In homage to the Greenwood Brewery, aka our kitchen, we decided to start with an American Pale Ale. With Ben on board, we could go from making good beer to great beer. We enjoy hops as much as the next thirsty beer enthusiast but felt that a lot of pale ales out there were just a punch in the face of hops, unbalanced and with a high ABV that lead to you embarrassing yourself when in rounds with lager drinking friends. We wanted to brew a balanced Pale Ale with enough hops to give a fruity aroma, full mouth feel and an ABV to make it a sessionable beer. We decided to launch the brewery with two core beers, the second of which was Larger. It is an unfiltered Kölsch style beer from Cologne, Ben’s home town. Traditionally a Kölsch needs to be brewed within sight of the Cologne cathedral and our 40 foot shipping container in a repurposed car park in Dalston doesn’t qualify. Larger is not a misspelling. It’s larger than a lager, both in flavour and character.
These two beers have been available in keg and cans since our inception in May 2015 and since then we’ve released two seasonal beers. Deep, our Irish Stout that was brewed over winter and Street Weiss, our wheat beer, which we’ve just launched for this summer. We have a small home brew kit in the brewery now, which we call the 40 inch brewery. Every month we brew small test beers on this that we sell through our tap room, which is open to the public on weekends from 5pm-11pm. It’s a great way to test out new beers and get immediate feedback from our customers.
Where are your fave places in London for a pint?
There are just too many. England has great pubs. They are among the best in the world. London has some greats but they are harder to find these days. Everyone needs their local pub and for me it’s the 3 Compasses and The Scolt Head. A local pub should be an extension of your living room, where you know the staff and your as regular as an episode of The Simpsons on Sky One. If I’m looking to take my mouth on a little adventure and try out new local beers or ones from further afield then I’ll visit the Cock Tavern on Mare St, The Fox in Haggerston, The Jolly Butchers in Stoke Newington or The Earl of Essex in Islington. These are great pubs for trying something new as they always rotate their taps.
A good pint of Guinness is like a glass of milk, and if that’s on the cards then there are different decisions to made. A great pub and great pint of Guinness are not always found together in this city and so for me the list is few; The Scolt Head, The Spurstowe Arms, The Kingsland Inn, the Elderfield and The Old Shillelagh are my go-to’s for this in Hackney. If I find myself outside of Hackney and in Soho, it’s the French House, Toucan or the Newman Arms. If I’m in West London, it’s The Cow.

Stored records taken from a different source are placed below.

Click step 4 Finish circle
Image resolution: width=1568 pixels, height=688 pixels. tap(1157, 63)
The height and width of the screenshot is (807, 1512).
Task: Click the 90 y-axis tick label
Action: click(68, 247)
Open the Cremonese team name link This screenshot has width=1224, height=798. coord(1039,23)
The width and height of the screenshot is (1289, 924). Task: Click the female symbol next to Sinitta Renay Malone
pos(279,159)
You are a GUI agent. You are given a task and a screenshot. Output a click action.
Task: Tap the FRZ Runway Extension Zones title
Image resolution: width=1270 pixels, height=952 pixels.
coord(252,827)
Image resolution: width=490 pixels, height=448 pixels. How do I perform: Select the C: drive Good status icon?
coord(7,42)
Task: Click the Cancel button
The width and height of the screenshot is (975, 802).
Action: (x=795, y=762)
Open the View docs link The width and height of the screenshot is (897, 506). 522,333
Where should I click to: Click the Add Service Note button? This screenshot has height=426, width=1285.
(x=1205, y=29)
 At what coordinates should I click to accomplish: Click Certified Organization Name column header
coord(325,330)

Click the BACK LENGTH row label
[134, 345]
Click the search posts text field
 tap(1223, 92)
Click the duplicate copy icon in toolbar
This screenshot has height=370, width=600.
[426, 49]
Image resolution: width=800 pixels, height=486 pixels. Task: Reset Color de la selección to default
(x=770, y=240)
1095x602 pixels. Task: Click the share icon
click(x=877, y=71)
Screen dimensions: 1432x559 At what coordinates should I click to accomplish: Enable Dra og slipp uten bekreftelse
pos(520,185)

What would your perfect day in London be?
I’m a simple man and a perfect day for me involves good food, good drink and great company. Let’s call it a Saturday, as perfect days are always Saturdays, and it’s definitely in my top seven days of the week. It would start with sleeping in and getting up at an acceptable hour of double digits. Let’s say 10:30am where I’d have my first breakfast: a fried egg on Dusty Knuckle’s potato sourdough toast with a cup of tea in the company of my girlfriend. After a stroll to Broadway Market, it’s time for a second breakfast with friends. I could easily sit in somewhere for a brunch or eat my way through the market. As it’s a perfect day, it will be sunny and so this will evolve into a park situation with a stop off at Costcutters en route for beers and snacks. From here it’s choose your own adventure as we could settle into a BBQ at someone’s house, nest in a pub for the evening, visit a brewery, hang out in the 40FT Tap Room or like last weekend, rediscover karaoke.